> [BRIEF] The lines below starting at the line containing "READING GLASSES (1018, 192)" and ending at the line containing "Términos y condiciones (268, 2530)" are to be repeated exactly, with both ends kept and nothing else added.
[Opening GIVEN RECORDS section]
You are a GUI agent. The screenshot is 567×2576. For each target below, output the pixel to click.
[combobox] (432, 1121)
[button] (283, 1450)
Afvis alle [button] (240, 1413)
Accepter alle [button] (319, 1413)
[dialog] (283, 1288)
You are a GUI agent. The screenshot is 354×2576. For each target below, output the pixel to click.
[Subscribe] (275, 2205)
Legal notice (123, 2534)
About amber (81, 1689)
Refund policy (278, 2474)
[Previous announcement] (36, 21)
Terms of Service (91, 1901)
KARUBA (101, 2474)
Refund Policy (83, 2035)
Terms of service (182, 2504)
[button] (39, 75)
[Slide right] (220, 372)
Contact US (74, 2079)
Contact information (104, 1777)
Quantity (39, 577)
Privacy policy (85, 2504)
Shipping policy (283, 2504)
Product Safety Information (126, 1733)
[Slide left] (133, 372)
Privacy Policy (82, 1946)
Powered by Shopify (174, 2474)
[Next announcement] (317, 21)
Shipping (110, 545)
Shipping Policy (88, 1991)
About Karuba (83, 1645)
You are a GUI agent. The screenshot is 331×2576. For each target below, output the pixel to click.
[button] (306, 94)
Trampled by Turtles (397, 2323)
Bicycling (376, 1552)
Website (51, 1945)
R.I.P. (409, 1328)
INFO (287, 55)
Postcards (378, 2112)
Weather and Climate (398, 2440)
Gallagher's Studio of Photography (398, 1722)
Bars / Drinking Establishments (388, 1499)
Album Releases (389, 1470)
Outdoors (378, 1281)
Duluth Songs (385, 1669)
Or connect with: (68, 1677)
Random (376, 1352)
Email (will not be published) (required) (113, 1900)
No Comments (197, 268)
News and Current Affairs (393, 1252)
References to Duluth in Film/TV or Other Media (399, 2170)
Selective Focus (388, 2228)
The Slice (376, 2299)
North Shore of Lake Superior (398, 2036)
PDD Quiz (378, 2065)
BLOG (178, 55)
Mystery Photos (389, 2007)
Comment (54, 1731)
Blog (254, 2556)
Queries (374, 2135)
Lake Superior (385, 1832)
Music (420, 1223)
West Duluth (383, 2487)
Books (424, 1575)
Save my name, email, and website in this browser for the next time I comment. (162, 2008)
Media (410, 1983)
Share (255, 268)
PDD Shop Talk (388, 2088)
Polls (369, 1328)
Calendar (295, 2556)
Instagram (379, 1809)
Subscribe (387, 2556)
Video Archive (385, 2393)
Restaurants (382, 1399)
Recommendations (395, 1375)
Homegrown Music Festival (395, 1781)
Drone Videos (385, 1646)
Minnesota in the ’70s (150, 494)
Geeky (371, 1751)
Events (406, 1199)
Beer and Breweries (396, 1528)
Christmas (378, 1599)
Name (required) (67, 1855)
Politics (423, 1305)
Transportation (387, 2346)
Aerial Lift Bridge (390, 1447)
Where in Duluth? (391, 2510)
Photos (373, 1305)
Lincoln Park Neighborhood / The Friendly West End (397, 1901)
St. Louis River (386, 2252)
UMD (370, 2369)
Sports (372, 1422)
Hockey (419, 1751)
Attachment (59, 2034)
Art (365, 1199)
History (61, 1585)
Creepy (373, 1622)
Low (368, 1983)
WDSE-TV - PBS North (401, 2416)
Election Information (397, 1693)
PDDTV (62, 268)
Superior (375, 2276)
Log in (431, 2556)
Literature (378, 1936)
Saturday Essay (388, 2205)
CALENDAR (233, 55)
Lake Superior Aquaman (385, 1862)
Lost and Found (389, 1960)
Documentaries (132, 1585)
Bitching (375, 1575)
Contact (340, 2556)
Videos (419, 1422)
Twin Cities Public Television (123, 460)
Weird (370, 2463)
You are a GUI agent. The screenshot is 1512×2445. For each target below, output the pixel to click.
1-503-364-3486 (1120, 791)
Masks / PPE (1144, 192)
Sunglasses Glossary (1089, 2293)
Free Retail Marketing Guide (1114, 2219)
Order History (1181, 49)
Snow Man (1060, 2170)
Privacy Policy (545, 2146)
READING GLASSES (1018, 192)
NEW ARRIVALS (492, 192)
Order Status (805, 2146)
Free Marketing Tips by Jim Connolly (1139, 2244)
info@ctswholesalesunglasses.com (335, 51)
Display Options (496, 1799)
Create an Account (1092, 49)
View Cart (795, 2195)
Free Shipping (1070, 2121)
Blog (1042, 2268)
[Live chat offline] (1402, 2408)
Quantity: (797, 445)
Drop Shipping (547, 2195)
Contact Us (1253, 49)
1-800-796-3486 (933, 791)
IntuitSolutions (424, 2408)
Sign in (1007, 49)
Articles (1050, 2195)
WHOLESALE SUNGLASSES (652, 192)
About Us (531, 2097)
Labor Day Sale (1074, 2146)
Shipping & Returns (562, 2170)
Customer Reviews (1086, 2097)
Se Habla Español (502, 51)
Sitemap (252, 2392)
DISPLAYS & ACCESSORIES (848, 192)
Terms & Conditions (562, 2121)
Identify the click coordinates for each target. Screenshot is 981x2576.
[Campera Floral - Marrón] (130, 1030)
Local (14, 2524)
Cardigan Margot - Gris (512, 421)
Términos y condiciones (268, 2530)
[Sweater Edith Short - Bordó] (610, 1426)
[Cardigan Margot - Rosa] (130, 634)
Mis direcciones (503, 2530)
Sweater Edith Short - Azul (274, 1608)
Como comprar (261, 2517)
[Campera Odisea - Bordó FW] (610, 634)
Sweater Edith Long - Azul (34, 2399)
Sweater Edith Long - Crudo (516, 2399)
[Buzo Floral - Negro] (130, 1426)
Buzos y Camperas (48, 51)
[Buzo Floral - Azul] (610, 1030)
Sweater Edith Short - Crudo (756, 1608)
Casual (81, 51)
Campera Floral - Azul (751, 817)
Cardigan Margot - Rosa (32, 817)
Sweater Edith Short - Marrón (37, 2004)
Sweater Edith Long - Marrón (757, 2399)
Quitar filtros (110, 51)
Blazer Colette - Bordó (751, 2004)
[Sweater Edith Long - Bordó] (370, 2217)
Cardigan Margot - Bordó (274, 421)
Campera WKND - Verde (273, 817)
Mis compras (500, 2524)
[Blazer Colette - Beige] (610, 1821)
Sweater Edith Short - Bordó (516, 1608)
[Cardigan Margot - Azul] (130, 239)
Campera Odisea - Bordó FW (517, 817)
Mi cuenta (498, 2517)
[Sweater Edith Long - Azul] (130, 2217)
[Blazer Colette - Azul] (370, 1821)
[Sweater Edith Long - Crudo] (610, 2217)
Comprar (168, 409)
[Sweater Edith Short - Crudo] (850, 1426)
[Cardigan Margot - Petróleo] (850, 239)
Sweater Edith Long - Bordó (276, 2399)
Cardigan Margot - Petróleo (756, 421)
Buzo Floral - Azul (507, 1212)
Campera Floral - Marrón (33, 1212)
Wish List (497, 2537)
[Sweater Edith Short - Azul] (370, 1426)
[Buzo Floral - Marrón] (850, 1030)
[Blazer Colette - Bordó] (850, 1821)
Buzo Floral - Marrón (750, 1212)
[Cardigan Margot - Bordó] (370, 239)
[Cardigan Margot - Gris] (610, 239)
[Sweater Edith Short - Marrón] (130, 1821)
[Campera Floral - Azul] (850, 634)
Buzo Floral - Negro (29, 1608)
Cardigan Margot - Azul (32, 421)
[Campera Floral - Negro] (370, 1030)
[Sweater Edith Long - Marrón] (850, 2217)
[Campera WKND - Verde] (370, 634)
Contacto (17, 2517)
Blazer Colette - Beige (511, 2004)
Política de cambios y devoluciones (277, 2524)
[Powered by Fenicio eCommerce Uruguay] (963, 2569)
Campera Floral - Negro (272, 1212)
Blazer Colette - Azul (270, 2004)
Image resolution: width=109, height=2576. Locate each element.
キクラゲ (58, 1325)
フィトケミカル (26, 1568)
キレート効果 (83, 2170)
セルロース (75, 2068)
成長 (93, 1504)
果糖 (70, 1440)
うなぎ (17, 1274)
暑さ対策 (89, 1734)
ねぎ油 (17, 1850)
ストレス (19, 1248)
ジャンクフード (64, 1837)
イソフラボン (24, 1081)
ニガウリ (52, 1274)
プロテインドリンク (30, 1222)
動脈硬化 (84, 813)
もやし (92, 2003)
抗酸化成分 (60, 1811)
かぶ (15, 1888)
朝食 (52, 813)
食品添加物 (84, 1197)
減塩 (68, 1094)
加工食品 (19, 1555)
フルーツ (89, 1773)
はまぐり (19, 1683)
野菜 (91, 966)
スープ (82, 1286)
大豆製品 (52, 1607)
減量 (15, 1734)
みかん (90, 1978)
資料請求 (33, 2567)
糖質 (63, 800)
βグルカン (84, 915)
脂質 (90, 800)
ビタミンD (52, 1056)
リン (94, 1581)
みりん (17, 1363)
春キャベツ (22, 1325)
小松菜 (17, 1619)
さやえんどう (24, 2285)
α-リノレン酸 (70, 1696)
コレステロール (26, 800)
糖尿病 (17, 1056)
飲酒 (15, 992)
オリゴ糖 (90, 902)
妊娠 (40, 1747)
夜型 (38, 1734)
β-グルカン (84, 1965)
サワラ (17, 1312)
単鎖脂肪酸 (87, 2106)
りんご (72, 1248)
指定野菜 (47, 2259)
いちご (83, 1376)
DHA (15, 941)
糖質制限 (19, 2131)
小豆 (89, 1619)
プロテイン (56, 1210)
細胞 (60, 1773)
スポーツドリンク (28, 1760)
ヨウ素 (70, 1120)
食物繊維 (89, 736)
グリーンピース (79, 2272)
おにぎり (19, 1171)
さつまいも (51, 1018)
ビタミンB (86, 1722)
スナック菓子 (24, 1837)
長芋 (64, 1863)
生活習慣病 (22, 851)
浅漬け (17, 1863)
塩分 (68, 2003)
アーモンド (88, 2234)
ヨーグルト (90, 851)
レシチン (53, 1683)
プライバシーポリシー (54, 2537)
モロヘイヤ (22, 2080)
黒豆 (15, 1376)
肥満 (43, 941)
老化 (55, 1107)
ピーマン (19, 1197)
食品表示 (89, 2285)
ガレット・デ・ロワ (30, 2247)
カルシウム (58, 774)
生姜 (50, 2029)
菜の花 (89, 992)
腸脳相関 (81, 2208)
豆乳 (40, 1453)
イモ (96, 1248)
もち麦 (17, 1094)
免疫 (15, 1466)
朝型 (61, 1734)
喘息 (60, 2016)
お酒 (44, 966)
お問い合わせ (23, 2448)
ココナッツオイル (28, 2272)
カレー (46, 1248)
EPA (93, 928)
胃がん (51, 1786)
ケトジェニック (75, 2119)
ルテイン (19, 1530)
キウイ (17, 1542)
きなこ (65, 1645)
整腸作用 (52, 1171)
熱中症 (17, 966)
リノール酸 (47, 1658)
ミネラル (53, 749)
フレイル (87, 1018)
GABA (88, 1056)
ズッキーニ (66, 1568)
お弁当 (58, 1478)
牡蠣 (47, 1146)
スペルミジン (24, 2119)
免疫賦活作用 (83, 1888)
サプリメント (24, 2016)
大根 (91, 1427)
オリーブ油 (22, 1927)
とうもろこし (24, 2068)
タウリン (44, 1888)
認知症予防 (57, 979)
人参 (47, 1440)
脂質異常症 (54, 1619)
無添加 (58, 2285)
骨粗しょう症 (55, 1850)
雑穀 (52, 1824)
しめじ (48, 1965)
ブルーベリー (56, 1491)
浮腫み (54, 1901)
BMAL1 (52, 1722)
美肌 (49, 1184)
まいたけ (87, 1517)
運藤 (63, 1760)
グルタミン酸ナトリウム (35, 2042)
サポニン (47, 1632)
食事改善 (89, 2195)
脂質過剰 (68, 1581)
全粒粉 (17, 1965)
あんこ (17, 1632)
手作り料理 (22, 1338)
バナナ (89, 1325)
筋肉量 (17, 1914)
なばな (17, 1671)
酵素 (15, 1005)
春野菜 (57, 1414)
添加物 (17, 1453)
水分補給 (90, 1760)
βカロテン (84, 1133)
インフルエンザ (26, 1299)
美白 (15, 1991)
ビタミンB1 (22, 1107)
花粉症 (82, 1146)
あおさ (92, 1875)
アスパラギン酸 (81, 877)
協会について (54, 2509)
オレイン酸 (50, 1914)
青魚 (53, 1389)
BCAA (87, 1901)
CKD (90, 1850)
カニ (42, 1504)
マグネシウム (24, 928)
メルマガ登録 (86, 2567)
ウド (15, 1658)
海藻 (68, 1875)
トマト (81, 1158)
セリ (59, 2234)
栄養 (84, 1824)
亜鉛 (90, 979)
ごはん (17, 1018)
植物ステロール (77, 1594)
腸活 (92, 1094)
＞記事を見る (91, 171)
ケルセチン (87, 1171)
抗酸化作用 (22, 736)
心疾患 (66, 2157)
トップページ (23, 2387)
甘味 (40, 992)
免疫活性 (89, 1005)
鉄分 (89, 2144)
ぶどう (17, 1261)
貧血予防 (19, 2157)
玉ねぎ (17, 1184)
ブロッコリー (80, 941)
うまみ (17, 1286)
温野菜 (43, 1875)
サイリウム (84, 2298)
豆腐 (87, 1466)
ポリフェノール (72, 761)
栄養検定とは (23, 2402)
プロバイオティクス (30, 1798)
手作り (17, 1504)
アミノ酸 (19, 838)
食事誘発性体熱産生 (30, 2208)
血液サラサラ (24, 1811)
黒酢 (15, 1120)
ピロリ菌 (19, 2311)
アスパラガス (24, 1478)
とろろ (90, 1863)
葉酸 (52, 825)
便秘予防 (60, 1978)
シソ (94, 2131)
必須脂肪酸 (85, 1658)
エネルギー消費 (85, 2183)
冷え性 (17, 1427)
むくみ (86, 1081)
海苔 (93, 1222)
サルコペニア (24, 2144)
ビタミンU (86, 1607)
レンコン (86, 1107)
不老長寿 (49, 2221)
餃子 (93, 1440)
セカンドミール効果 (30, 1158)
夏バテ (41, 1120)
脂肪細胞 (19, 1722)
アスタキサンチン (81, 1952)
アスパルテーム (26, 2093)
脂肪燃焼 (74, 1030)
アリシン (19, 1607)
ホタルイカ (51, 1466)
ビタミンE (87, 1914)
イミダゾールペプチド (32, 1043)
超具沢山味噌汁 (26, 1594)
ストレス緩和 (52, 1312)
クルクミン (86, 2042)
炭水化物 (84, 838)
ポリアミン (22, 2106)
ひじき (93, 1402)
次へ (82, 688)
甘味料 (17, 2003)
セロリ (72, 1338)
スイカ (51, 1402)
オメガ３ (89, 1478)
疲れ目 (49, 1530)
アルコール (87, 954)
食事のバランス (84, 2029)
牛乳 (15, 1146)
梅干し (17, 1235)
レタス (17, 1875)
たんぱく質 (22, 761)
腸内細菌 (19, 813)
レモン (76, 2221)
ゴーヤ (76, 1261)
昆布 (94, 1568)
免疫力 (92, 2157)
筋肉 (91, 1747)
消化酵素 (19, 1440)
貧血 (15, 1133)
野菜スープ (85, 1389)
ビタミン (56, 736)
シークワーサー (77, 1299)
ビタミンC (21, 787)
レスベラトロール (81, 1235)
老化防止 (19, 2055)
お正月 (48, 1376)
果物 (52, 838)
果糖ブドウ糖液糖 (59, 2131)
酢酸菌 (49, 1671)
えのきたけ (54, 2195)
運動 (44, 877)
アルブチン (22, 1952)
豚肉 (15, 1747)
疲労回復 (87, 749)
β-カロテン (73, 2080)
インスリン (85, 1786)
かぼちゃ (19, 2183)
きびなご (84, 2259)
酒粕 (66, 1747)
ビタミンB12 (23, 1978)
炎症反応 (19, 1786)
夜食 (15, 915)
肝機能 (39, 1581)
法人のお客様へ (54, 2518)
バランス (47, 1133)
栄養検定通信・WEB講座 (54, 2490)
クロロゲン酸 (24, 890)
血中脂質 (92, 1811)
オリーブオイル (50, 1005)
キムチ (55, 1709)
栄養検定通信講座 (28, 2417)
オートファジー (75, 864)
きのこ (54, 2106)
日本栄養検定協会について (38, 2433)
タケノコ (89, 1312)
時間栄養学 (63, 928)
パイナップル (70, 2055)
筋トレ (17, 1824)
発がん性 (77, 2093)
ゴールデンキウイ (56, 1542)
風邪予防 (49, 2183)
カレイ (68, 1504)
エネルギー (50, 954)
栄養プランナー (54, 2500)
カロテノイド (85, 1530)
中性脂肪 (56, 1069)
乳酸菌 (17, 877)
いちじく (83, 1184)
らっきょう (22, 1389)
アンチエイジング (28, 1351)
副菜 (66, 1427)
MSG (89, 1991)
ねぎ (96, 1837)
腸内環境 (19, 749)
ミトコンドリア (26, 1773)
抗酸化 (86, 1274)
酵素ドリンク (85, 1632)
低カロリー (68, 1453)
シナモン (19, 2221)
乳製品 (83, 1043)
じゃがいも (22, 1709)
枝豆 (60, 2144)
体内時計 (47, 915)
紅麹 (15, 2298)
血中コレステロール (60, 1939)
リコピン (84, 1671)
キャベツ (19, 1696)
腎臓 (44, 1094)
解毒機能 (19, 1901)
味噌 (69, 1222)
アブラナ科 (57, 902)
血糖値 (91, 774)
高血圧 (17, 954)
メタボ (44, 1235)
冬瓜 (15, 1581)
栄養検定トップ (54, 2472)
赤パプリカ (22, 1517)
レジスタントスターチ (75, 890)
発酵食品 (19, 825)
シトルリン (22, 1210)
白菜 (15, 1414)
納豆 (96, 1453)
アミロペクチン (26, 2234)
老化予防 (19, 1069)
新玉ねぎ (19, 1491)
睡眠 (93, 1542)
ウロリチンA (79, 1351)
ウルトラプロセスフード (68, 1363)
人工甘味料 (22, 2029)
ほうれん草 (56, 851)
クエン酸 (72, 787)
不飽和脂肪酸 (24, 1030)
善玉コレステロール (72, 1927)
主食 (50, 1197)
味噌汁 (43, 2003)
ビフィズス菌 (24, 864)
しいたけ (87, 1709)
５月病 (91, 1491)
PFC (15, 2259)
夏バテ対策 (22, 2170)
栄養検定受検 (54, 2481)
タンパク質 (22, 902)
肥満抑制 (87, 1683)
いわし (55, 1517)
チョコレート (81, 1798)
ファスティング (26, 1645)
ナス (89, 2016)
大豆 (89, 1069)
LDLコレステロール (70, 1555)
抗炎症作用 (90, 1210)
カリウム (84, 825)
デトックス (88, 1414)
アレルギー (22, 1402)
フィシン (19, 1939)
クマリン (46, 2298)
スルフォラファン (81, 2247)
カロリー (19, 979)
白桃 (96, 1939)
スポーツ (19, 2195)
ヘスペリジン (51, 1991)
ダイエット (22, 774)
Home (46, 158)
[Closing GIVEN RECORDS section]
> [SOLUTION BELOW]
READING GLASSES (1018, 192)
NEW ARRIVALS (492, 192)
Order Status (805, 2146)
Free Marketing Tips by Jim Connolly (1139, 2244)
info@ctswholesalesunglasses.com (335, 51)
Display Options (496, 1799)
Create an Account (1092, 49)
View Cart (795, 2195)
Free Shipping (1070, 2121)
Blog (1042, 2268)
[Live chat offline] (1402, 2408)
Quantity: (797, 445)
Drop Shipping (547, 2195)
Contact Us (1253, 49)
1-800-796-3486 (933, 791)
IntuitSolutions (424, 2408)
Sign in (1007, 49)
Articles (1050, 2195)
WHOLESALE SUNGLASSES (652, 192)
About Us (531, 2097)
Labor Day Sale (1074, 2146)
Shipping & Returns (562, 2170)
Customer Reviews (1086, 2097)
Se Habla Español (502, 51)
Sitemap (252, 2392)
DISPLAYS & ACCESSORIES (848, 192)
Terms & Conditions (562, 2121)
Identify the click coordinates for each target. Screenshot is 981x2576.
[Campera Floral - Marrón] (130, 1030)
Local (14, 2524)
Cardigan Margot - Gris (512, 421)
Términos y condiciones (268, 2530)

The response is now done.